Dia menilai lembaga ini murni berperan dalam pengembangan keilmuan dan tidak berkaitan langsung dengan otoritas negara.
Dalam pemaparannya di sebuah mini simposium di kampus Unair, Kamis (12/6/2025), Prof Djohansjah menjelaskan bahwa dunia kedokteran terdiri dari dua ranah berbeda: aspek keilmuan dan aspek profesi.
“Yang diurus kolegium adalah dimensi keilmuan – mencakup perumusan standar pendidikan dan kompetensi dokter spesialis berdasarkan hasil riset dan pengembangan ilmu,” jelasnya.

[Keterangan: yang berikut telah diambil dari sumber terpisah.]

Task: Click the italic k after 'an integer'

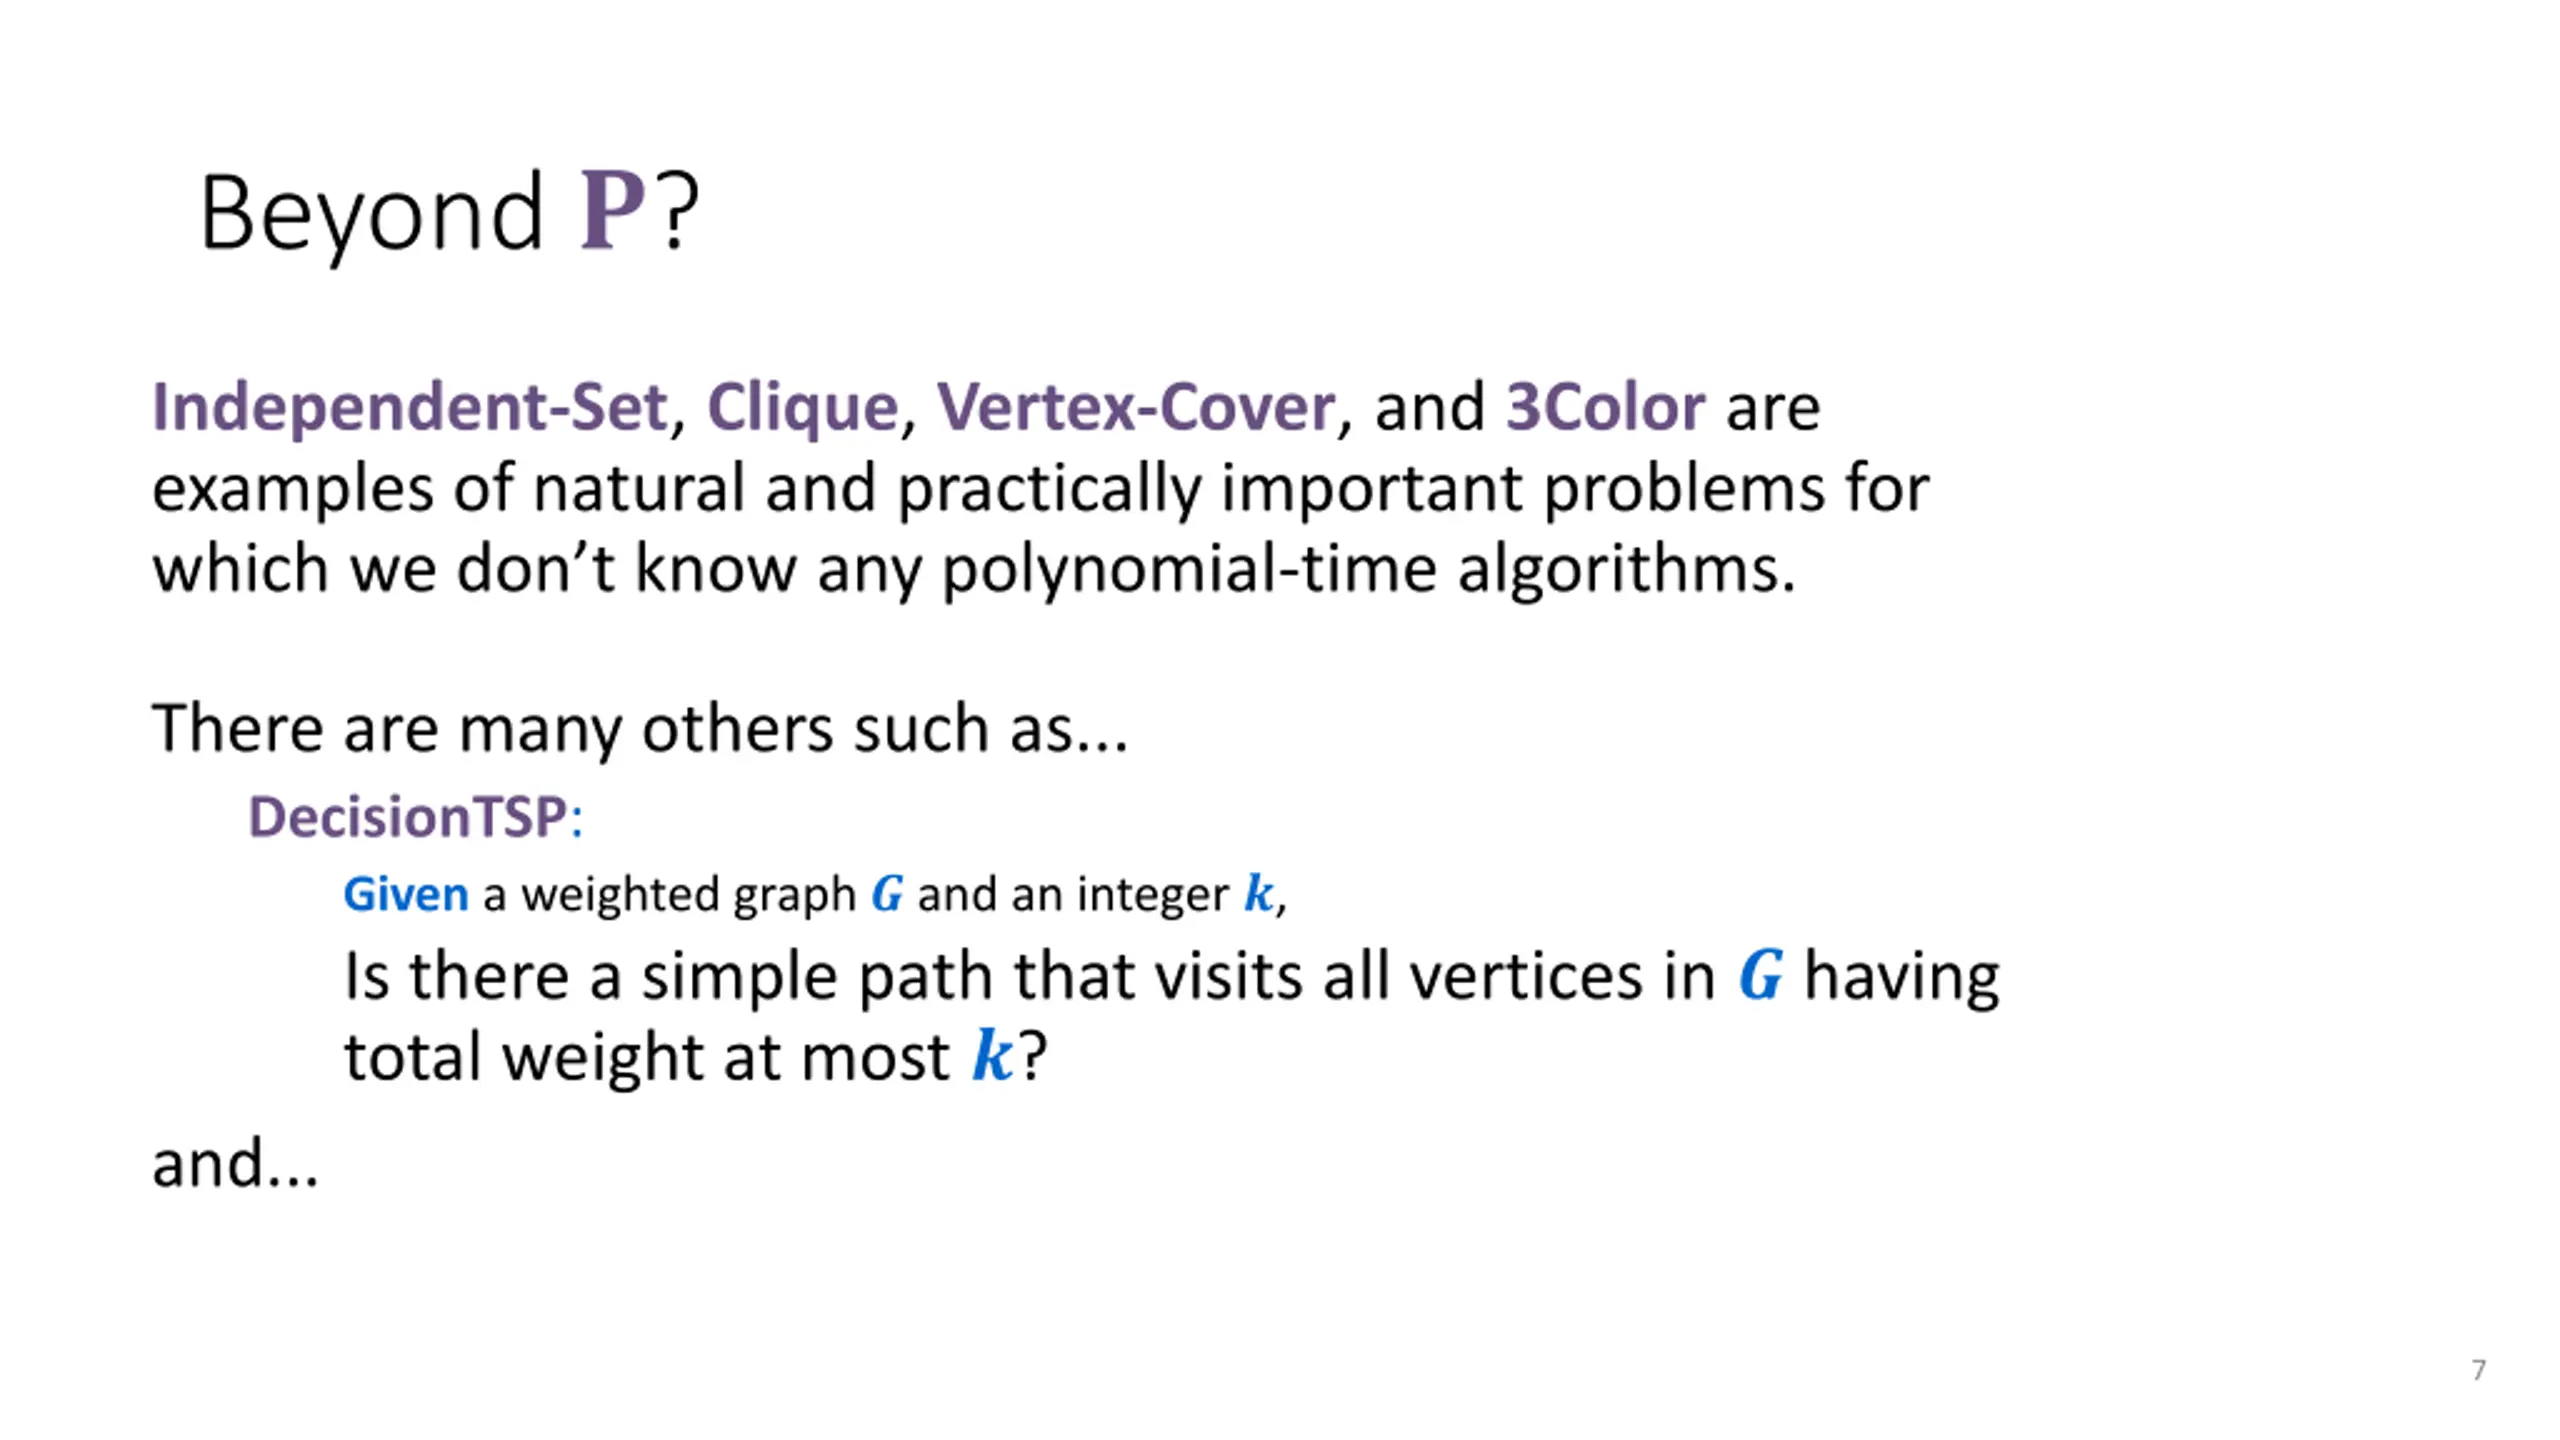Action: [1258, 892]
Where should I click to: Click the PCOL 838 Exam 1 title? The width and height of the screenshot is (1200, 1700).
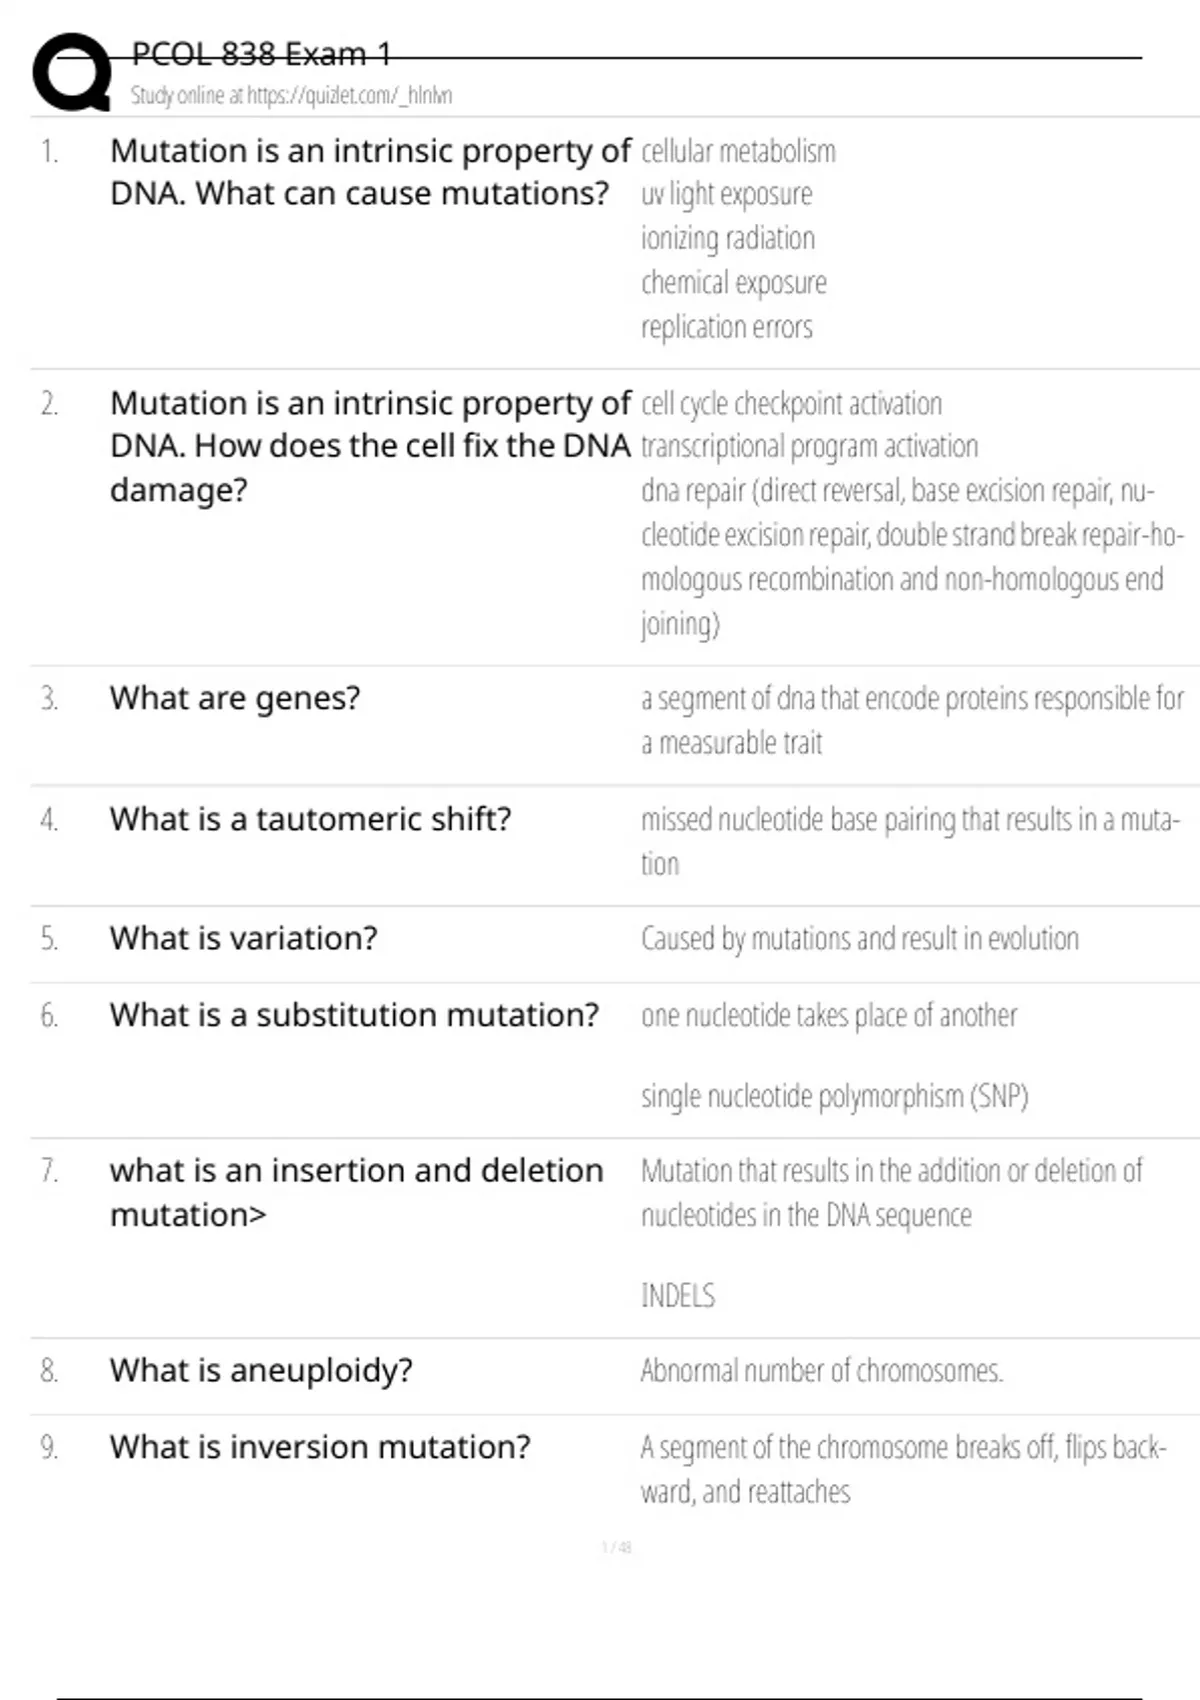click(261, 54)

Ia menyatakan bahwa ilmu kedokteran tergolong dalam ilmu pasti alam, yang tunduk pada prinsip universal dan tidak dibatasi oleh wilayah negara.
“Ilmu tidak mengenal batas negara. Validitas sebuah pengetahuan diuji secara global melalui komunitas ilmiah internasional, atau peer group,” lanjut Prof Djohansjah.
Ia menambahkan bahwa praktik profesi kedokteran memang berada dalam ranah hukum dan regulasi nasional, namun itu berbeda dari tanggung jawab kolegium yang bersifat akademik.
Senada dengan Prof Djohansjah, Guru Besar FK Unair lainnya, Prof. Dr. dr. David Sontani Perdanakusuma, SpBP-RE(K), turut memperingatkan bahwa jika peran kolegium kedokteran diambil alih oleh pemerintah, maka akan muncul persoalan serius.
“Bisa kacau kalau yang memegang kendali keilmuan adalah orang-orang yang tidak punya kompetensi akademik, tidak pernah mendidik, tidak memahami kurikulum atau standar operasi medis. Kolegium inilah yang selama ini menyusun dan menjaga kualitas pendidikan serta kompetensi dokter,” tegas Prof David.
Keduanya sepakat bahwa menjaga otonomi kolegium dalam ranah keilmuan adalah hal esensial agar mutu pendidikan dan profesi kedokteran tetap terjaga sesuai standar global.